| TEXT SHOWN |
------------------------------------

Part 78: Pleasant Valley Road
Like a child soldier, I was loyal to Riley beyond all reason. He was, in my little developing mind, a man with a plan. Those that hindered him were objects of my hostility, such as postal workers, landlords, his ever-changing employers, people who refused to acknowledge that he penned the famous song “Blue Christmas,” and at times, even my own mother, Jan. She’d lose her temper, and he seemed to be wounded by her behavior. He’d say things like “well, if you don’t want me around anymore, maybe I should just leave.” I’d panic inside. What would happen if I were left alone with Jan, with her mood swings and restrictions on sugar and candy?
As mentioned in previous blogs, sometimes Riley told me that he’d dropped out of school in the third grade, other times it was the fifth grade, I never figured out which it was. “Did you do your homework?” wasn’t a question in our house. Riley said school bells were setting me up to work in a factory, and anyway, I was set to be a famous actress, not a factory worker, and staying home from school meant I could watch movies and hear all about show people. When I struggled with classwork, Riley assured me not to worry, saying, “I dropped out of school. You can teach yourself at the library.” Because I viewed Riley as a person who knew everything, I didn’t question this line of thinking until much later. We did visit the library often, but that didn’t help me with math.
Jan also embraced this philosophy, and when she saw my report card with mostly B’s, told me how straight A students were rule followers. “People in power like those ‘straight A’ people the best because they never think outside the box, never question anything, do exactly what they’re told,” she said.
My parents were still extremely protective of my creativity, they railed against teachers they felt were crushing my soul. My fourth grade teacher, Mrs. Juarez, was exactly the kind of person that set my parents off. One day, she gave us an assignment to write a story, which excited me to no end. I had something in my head, and I wrote and wrote and wrote. When I turned in my pile of pages the next day, Mrs. Juarez took points off my homework for turning in too many pages. I got called to her desk for a talk.

------------------------------------

| JOBS |
(A) From the Pleasant Valley Road text, copy word for word the passage that begins at the words "As mentioned in" and stops after "me with math.".
(B) Decide whether each statement agrees with the Pleasant Valley Road text, answering yes or no and quoting the deciding words: (i) Riley consistently said he left school in the third grade. (ii) Jan saw a report card with mostly B's. (iii) Mrs. Juarez was the fifth grade teacher.

| DATA EXCERPTS |
------------------------------------

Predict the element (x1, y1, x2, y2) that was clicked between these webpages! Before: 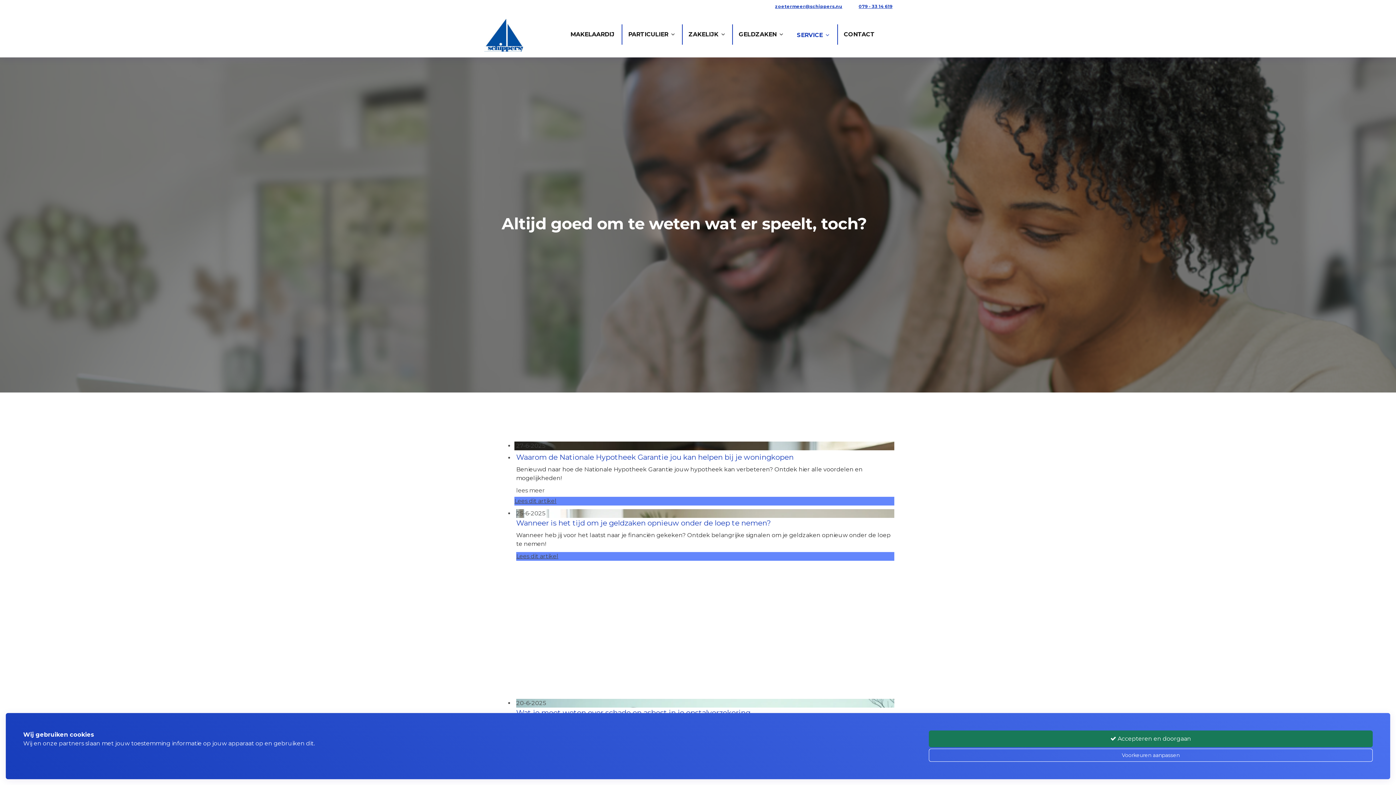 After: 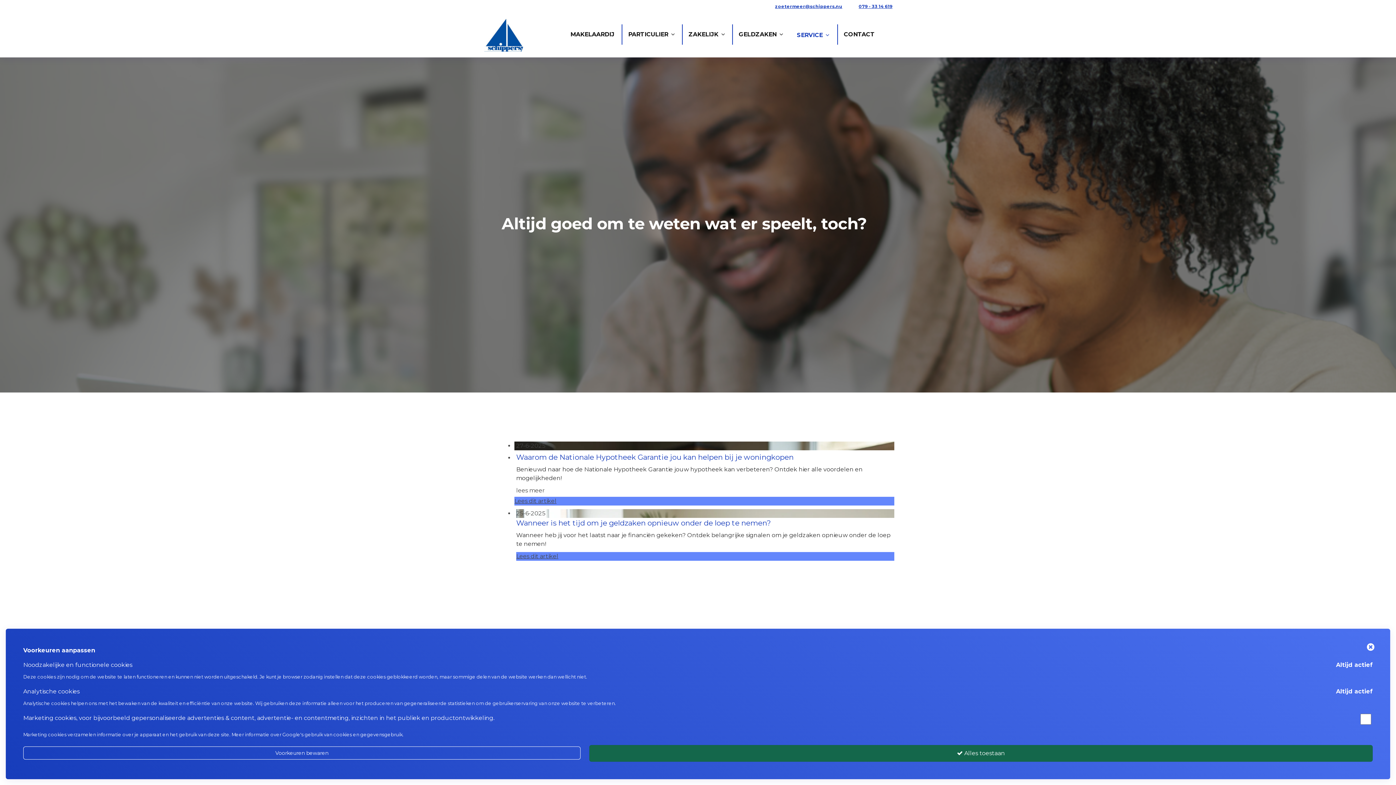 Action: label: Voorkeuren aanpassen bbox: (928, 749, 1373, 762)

------------------------------------

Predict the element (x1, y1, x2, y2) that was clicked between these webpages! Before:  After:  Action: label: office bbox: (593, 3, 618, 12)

------------------------------------

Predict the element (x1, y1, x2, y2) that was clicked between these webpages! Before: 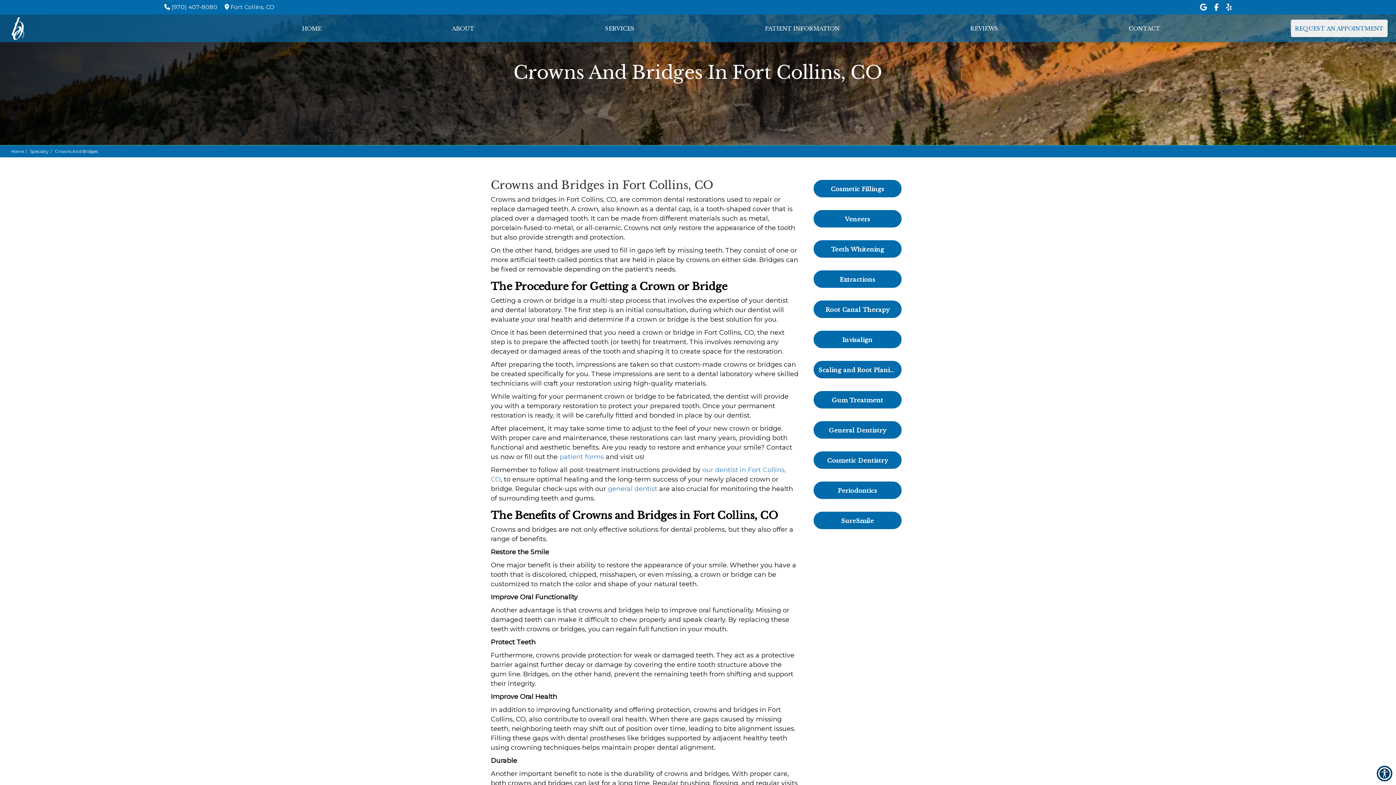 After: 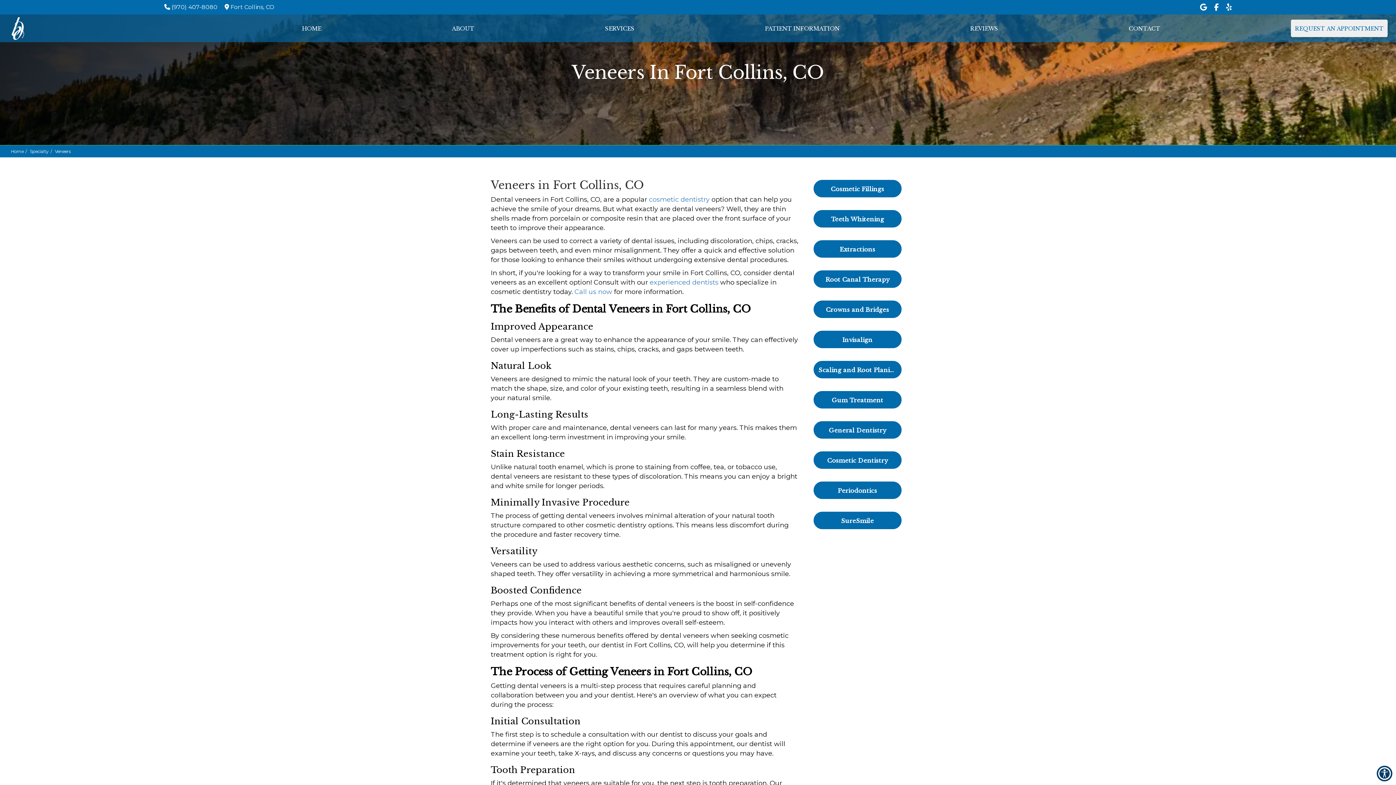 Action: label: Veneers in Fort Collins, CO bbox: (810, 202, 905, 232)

------------------------------------

| ANSWERS BY TASK |
(A)
As mentioned in previous blogs, sometimes Riley told me that he’d dropped out of school in the third grade, other times it was the fifth grade, I never figured out which it was. “Did you do your homework?” wasn’t a question in our house. Riley said school bells were setting me up to work in a factory, and anyway, I was set to be a famous actress, not a factory worker, and staying home from school meant I could watch movies and hear all about show people. When I struggled with classwork, Riley assured me not to worry, saying, “I dropped out of school. You can teach yourself at the library.” Because I viewed Riley as a person who knew everything, I didn’t question this line of thinking until much later. We did visit the library often, but that didn’t help me with math.

(B)
(i) No: "sometimes Riley told me that he’d dropped out of school in the third grade, other times it was the fifth grade"
(ii) Yes: "when she saw my report card with mostly B’s"
(iii) No: "My fourth grade teacher, Mrs. Juarez"